Results SAM analysis The samples described above were classified according to the relapse site, 69 samples were marked as bone and 38 as non-bone.
Using SAM, 73 sets of probes representing 69 unique sets were observed to be significantly differently expressed between bone and non-bone samples. The 5 genes with the highest classification were TFF1, TFF3, AGR2, NAT1 and CRIP1, all of which were expressed higher in the samples with bone relapse. The highest ranked gene, TFF1, was studied in 122 independent breast tumors by quantitative RT-PCR. The expression of TFF1 was significantly associated with the relapse site (p = 0.0015) with a relative mean expression level and a 95% CI for TFF1 of 3.02 (1.41 to 4.66) and -1.63 (-5.44 to 2.49) for the bone and non-bone relapse group, respectively. Genes corresponding to SEQ ID Nos. 112-147, were expressed higher in the bone relapse samples. The rest was expressed lower.

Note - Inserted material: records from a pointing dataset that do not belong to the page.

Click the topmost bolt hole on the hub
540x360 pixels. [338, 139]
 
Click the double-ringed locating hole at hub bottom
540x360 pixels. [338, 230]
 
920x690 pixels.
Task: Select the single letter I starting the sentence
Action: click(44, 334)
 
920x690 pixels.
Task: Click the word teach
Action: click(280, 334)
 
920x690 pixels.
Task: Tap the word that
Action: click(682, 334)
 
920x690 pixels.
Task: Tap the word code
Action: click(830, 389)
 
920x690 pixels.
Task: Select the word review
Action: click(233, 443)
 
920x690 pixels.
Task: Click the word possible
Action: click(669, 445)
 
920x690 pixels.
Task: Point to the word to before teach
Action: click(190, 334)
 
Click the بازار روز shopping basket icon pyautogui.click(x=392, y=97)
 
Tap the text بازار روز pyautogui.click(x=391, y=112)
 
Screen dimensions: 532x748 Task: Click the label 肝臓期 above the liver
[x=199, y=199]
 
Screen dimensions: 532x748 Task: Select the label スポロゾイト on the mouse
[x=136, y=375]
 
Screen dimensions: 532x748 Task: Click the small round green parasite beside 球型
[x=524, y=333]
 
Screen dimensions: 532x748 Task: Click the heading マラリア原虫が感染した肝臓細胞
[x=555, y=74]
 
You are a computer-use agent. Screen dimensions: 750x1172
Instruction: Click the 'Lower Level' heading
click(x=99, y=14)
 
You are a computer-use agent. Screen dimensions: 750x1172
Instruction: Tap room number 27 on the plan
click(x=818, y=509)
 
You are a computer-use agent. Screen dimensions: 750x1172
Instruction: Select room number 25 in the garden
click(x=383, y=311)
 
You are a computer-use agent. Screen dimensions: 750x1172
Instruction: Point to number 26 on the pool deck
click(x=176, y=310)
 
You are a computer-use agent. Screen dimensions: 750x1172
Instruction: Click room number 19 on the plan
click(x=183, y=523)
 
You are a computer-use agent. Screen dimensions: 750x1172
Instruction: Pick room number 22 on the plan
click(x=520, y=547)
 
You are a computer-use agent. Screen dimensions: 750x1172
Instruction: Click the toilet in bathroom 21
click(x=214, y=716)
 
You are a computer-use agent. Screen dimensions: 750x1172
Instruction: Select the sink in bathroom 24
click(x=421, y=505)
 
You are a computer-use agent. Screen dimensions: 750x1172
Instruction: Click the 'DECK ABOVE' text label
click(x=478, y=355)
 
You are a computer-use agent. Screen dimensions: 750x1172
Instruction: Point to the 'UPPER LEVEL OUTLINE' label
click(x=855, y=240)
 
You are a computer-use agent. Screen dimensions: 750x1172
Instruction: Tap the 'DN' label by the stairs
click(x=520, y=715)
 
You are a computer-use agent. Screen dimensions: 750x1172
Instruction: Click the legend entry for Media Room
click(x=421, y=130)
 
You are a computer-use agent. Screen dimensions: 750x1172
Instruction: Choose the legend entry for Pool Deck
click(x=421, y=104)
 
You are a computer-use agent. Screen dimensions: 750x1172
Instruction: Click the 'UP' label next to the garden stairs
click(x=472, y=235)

PAM analysis Samples were divided into a training set (n = 72) and a test set (n = 35) stratified by the relapse site, ER protein level and metastasis free interval. Using the optimal cut-off procedure, 588 informative genes were selected to be included in the analysis PAM. A 31-gene predictor was selected after a 10-fold cross validation of the training set that could identify the bone relapse samples in the test set with a sensitivity of 100% and a specificity of 50%. The predictor showed a positive predictive value of 79.3% and a poor classification of 17% of the samples. 17 genes in the profile, including TFF1, were also present in the list of SAM genes (all 31 genes are referred to in the column "PAM" in Table 11). To determine the validity of the gene set, 50 sets of 100 randomly chosen genes were also analyzed. These random gene sets were used to introduce a PAM analysis using the same set of training and testing. The mean percentage of poorly classified samples was 28.5% (SD 4.3%). This indicates that 17% of the poorly classified samples found by the current PAM gene list is significantly smaller (z 2.67, two tails p = 0.008) than the random data sets.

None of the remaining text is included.